### Extrait choisi

34 (1) Emportent interdiction de territoire pour raison de sécurité les faits suivants :

[…]

c) se livrer au terrorisme;

[…]

f) être membre d’une organisation dont il y a des motifs raisonnables de croire qu’elle est, a été ou sera l’auteur d’un acte visé aux alinéas a), b), b.1) ou c).

Exception

(2) Ces faits n’emportent pas interdiction de territoire pour le résident permanent ou l’étranger qui convainc le ministre que sa présence au Canada ne serait nullement préjudiciable à l’intérêt national.

Je signale que ce paragraphe 34(2) a été remplacé par ce qui est aujourd’hui l’article 42.1 de la LIPR, et j’en reproduis le texte par souci d’intégralité. Cependant, la présente affaire n’a pas trait à l’article 42.1, ni à sa constitutionnalité, comme les parties en ont convenu.

Exception — demande au ministre

42.1 (1) Le ministre peut, sur demande d’un étranger, déclarer que les faits visés à l’article 34, aux alinéas 35(1)b) ou c) ou au paragraphe 37(1) n’emportent pas interdiction de territoire à l’égard de l’étranger si celui-ci le convainc que cela ne serait pas contraire à l’intérêt national.

Exception — à l’initiative du ministre

(2) Le ministre peut, de sa propre initiative, déclarer que les faits visés à l’article 34, aux alinéas 35(1)b) ou c) ou au paragraphe 37(1) n’emportent pas interdiction de territoire à l’égard de tout étranger s’il est convaincu que cela ne serait pas contraire à l’intérêt national.

Considérations

(3) Pour décider s’il fait la déclaration, le ministre ne tient compte que de considérations relatives à la sécurité nationale et à la sécurité publique sans toutefois limiter son analyse au fait que l’étranger constitue ou non un danger pour le public ou la sécurité du Canada.

######
### Informations affichées

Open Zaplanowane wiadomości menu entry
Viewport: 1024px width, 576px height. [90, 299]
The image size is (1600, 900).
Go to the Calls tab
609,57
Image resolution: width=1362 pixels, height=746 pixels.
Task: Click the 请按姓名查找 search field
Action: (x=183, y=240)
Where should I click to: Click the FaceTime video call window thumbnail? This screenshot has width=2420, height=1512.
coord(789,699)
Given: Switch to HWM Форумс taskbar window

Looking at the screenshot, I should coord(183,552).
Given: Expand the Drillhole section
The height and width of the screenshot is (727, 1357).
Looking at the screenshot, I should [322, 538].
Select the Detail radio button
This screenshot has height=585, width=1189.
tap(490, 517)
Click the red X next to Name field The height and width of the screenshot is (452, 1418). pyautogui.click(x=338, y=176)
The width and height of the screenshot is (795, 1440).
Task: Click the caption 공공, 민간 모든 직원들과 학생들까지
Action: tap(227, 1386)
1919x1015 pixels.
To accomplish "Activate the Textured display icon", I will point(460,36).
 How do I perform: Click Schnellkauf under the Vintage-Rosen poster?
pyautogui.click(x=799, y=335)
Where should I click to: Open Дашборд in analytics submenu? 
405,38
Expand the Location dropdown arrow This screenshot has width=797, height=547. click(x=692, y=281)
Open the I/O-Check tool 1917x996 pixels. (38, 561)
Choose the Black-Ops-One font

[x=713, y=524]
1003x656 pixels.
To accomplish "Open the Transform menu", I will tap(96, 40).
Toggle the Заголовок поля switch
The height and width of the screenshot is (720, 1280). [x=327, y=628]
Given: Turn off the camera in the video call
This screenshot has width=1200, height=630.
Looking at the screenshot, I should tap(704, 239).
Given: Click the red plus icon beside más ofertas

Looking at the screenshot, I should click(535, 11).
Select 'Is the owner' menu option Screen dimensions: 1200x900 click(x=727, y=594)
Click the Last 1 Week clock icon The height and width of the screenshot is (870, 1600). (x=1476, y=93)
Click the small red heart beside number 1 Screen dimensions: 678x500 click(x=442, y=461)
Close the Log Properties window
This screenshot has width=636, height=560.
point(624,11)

######

» Tâche courte
Recopiez mot pour mot le passage de l'extrait sur l'interdiction de territoire qui va de « c) se livrer » jusqu'à « b.1) ou c). ».

» Réponse attendue
c) se livrer au terrorisme;

[…]

f) être membre d’une organisation dont il y a des motifs raisonnables de croire qu’elle est, a été ou sera l’auteur d’un acte visé aux alinéas a), b), b.1) ou c).